It's here that his campaign is going house to house to cut into Hillary Clinton's advantage with Latino voters.

The oversized painting of the silver-haired Sanders was created by local artists.

Perched in a front window, it's a centerpiece in an art gallery-turned-unofficial campaign office, where owner Mercedes Hart displays an array of T-shirts, lapel buttons even pink underwear bearing the Vermont senator's name.

Out front, Sanders campaign workers have set up a table to register voters and organize volunteers, who will go out to knock on doors and stuff mailboxes with campaign literature.
 

"I don't ever feel like I believe politicians, but I believe him," says Hart, 35, who lived for years in Mexico. Like many Sanders' devotees, she is a first-time voter, taken up by his concern for workaday Americans in an economy divided by haves and have-nots.

Visitors to her gallery are greeted by a sign above the door featuring a clenched fist and the slogan "Viva Bernie." It's just one snapshot of the tough Democratic presidential campaign playing out in the nation's largest state before the June 7 primary, even as Clinton appears to have a near-lock on the nomination.

By some estimates, Hispanics could make up as many as 2 in 10 voters in California. The contest comes on the same day as those in New Jersey and several other states, in what amounts to the finale of the 2016 primary season.

A come-from-behind win for Sanders in California a Clinton stronghold and home to 1 in 8 people in the US would end the former first lady's campaign with a thud, allowing Sanders to refresh his argument that he's the party's best chance to defeat Republican Donald Trump in November.
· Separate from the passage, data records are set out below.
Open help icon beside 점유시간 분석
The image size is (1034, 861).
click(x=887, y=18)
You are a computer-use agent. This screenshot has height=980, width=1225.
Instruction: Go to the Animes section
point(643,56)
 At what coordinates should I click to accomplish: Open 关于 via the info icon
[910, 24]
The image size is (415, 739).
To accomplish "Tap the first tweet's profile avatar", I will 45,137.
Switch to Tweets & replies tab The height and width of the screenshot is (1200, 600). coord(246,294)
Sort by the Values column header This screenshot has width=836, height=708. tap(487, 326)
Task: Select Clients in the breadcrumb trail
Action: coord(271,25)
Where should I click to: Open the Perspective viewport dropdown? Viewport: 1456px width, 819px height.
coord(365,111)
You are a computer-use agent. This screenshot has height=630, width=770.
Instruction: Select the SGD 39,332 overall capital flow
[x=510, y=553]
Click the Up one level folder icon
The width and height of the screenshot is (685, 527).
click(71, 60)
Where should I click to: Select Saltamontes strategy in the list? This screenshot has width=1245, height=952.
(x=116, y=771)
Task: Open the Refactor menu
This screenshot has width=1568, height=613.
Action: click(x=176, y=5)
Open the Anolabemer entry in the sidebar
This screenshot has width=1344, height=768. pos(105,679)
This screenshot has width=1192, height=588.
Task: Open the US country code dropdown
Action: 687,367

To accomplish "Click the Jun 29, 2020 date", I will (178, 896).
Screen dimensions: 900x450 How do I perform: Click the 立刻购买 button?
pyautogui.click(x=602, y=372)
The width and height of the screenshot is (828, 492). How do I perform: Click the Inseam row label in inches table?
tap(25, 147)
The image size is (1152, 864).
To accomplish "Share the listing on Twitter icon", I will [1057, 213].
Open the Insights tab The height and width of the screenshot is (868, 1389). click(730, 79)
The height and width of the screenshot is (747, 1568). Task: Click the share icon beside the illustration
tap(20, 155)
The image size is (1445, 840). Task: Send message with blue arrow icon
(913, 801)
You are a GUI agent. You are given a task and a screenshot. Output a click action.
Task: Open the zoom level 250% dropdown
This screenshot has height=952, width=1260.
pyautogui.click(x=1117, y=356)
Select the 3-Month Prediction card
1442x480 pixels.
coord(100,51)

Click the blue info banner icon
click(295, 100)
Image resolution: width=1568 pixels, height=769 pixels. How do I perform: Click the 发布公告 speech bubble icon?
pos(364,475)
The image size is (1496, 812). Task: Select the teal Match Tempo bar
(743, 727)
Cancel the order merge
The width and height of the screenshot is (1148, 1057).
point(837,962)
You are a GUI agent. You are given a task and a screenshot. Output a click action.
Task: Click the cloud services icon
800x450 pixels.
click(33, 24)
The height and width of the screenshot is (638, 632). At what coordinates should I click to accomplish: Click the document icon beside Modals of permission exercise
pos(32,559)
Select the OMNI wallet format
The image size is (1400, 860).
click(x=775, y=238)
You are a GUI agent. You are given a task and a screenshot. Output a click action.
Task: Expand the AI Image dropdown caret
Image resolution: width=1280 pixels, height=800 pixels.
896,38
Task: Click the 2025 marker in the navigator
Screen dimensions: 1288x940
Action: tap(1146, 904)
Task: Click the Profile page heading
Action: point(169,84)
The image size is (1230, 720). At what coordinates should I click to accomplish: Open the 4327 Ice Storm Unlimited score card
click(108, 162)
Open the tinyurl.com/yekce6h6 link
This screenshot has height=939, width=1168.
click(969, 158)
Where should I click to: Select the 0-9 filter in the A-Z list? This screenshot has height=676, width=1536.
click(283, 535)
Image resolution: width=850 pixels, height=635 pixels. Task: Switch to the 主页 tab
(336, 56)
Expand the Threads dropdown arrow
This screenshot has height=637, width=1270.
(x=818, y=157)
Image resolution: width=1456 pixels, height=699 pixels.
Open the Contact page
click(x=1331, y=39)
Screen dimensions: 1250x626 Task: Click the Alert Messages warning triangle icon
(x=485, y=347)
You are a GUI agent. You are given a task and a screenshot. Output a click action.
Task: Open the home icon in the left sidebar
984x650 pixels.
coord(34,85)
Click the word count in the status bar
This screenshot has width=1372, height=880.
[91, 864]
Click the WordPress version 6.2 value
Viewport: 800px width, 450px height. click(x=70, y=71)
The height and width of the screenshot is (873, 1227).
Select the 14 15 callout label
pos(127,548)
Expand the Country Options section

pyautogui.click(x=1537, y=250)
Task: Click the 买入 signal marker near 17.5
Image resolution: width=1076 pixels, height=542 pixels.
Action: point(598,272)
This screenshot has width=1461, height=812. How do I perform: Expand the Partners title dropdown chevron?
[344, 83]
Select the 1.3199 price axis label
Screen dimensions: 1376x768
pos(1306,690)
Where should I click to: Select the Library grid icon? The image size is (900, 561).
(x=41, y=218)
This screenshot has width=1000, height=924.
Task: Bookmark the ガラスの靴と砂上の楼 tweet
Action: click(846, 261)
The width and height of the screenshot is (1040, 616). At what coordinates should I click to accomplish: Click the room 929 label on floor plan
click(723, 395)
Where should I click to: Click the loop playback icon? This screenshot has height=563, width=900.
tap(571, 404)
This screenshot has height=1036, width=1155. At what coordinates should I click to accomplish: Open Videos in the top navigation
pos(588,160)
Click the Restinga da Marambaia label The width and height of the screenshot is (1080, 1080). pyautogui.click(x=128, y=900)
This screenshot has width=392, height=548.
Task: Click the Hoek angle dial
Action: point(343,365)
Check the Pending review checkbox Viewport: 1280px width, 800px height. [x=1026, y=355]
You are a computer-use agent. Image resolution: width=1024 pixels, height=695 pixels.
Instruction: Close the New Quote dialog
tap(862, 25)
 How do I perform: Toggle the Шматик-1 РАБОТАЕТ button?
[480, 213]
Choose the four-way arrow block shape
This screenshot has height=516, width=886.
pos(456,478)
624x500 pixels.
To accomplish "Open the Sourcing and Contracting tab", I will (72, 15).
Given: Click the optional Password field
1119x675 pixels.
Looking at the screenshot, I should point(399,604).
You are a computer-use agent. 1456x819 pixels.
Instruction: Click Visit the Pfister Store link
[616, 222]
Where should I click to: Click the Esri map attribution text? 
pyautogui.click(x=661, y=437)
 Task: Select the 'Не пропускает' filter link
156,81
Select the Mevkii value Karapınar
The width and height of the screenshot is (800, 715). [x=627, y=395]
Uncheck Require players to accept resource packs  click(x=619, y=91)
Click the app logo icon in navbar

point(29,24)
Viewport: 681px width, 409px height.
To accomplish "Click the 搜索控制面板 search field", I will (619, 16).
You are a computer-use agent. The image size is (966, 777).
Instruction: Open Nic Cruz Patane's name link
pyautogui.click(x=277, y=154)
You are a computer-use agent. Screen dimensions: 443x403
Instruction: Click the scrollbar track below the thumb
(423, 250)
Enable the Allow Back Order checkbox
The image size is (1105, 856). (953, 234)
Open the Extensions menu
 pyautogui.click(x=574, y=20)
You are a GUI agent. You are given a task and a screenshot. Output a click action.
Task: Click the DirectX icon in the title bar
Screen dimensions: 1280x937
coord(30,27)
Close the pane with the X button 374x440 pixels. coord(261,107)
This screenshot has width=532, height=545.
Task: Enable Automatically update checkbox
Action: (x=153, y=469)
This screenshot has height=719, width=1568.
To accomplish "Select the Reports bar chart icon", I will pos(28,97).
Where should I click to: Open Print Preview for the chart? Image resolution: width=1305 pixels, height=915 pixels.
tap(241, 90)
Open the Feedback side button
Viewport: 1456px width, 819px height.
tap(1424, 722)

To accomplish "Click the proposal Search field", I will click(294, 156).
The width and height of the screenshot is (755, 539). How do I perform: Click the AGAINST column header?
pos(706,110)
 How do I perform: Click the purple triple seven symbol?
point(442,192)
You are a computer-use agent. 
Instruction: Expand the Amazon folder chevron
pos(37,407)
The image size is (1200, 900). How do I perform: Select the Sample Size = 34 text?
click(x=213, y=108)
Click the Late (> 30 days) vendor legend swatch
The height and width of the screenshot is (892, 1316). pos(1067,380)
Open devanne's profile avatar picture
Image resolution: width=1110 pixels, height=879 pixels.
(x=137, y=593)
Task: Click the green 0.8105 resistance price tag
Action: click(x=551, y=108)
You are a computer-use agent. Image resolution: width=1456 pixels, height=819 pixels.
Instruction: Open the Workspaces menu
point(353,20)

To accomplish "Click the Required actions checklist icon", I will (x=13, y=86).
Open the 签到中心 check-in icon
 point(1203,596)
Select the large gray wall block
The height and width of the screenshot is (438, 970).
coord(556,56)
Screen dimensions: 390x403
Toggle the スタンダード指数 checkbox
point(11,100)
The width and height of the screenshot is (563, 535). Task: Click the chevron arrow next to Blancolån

It would still, though, almost certainly leave him short of the delegates needed to catch up to her. The New Jersey results alone may put her over the top June 7.

The California contest has taken on new urgency after Clinton's shaky performance this month. Sanders spokesman Michael Briggs contends that "millions of Americans have growing doubts about the Clinton campaign," citing Sanders' recent victories in Indiana, West Virginia and Oregon.